Our approach

Maths is for life. We use our maths knowledge many times every day – often without realising it. A good mathematical education is crucial and it is essential, therefore, that when children leave primary school, they have a solid foundation of mathematical knowledge upon which to build on but also a growth mindset where they feel they can achieve. At Skelton, our approach to teaching and learning in maths is based on the 6 principles detailed below: 

Success for all

Every child can enjoy and succeed in mathematics as long as they are given the appropriate learning opportunities. We can all develop through practice, support, dedication and hard work. Adopting and encouraging a growth mindset enables pupils to develop resilience and confidence, and see the value in learning from mistakes.

Depth before breath

To truly grasp a mathematical concept, pupils must be given time to fully explore their learning. The challenge comes from investigating ideas in new and more complex ways – rather than accelerating through new topics.

Multiple representations

Objects, pictures, numbers and symbols enable pupils to represent mathematical ideas and make connections in different ways. This strengthens conceptual understanding and develops pupils’ problem solving skills. They also help remove much of the mystery and intangibility often associated with math.
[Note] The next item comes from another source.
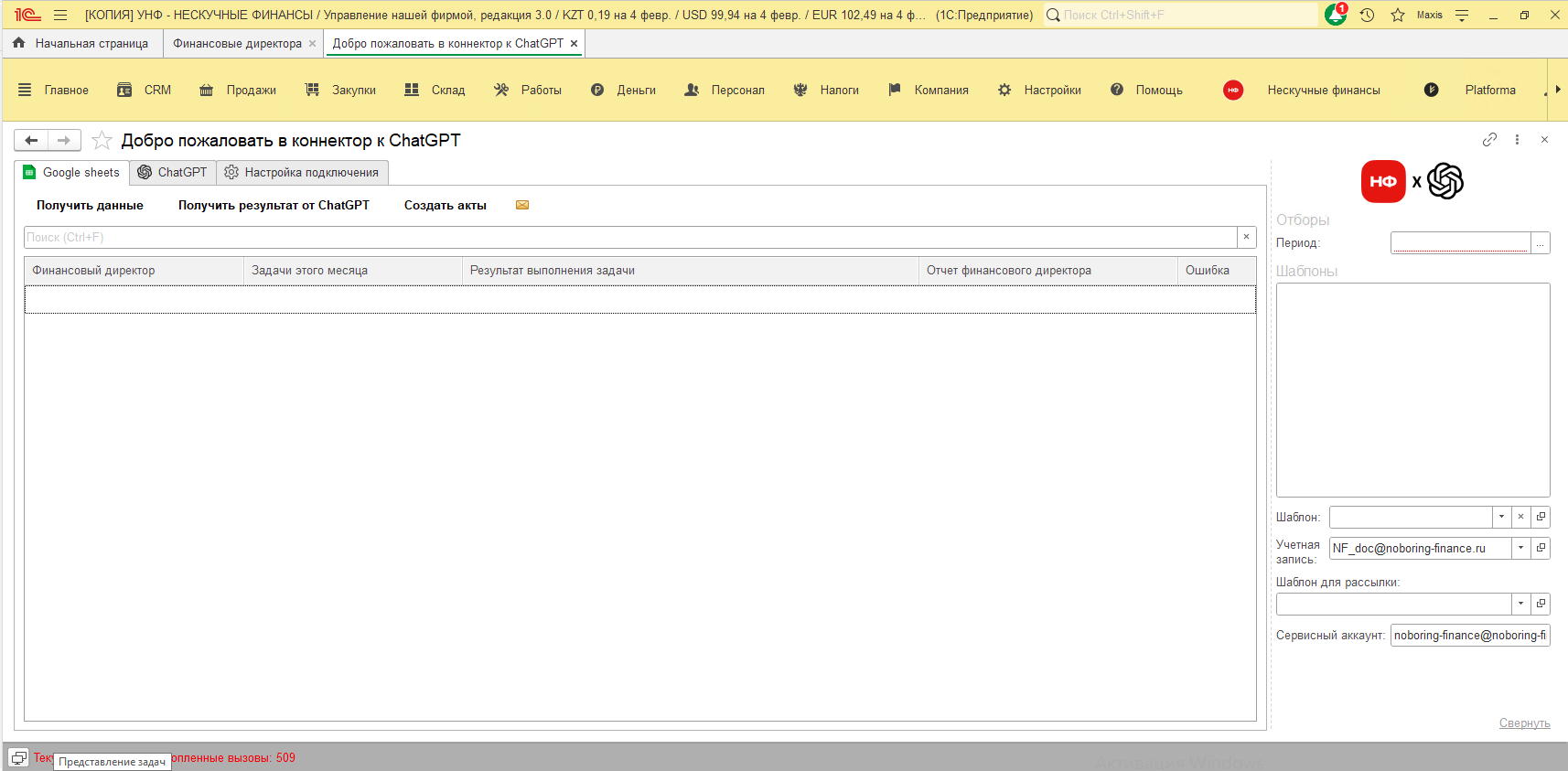Add this page to favorites star
Viewport: 1568px width, 771px height.
(102, 141)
Mathematical thinking (reasoning)

Successful mathematicians are known to develop mathematical ‘habits of mind’. To encourage this, we must support pupils to be systematic, generalise and seek out patterns. Questioning is a key element of this. Such as: ‘think of another example’, ‘give a general rule’ and ‘what is the same and what is different?’

Problem solving

Enabling learners to solve new problems in unfamiliar contexts is the ultimate aim of mathematics education. Pupils must be given opportunities to identify, apply and connect mathematical ideas. This builds the skills needed to tackle new and more complex problems, rather than repeating routines without grasping the conceptual meaning behind them.

Mathematical Language

Research shows the more a pupil can communicate mathematically, the more they feel themselves to be a mathematician. Mathematical language strengthens conceptual understanding by enabling pupils to explain and reason. Mathematical language must be carefully introduced and reinforced through frequent discussion to ensure it is meaningfully understood.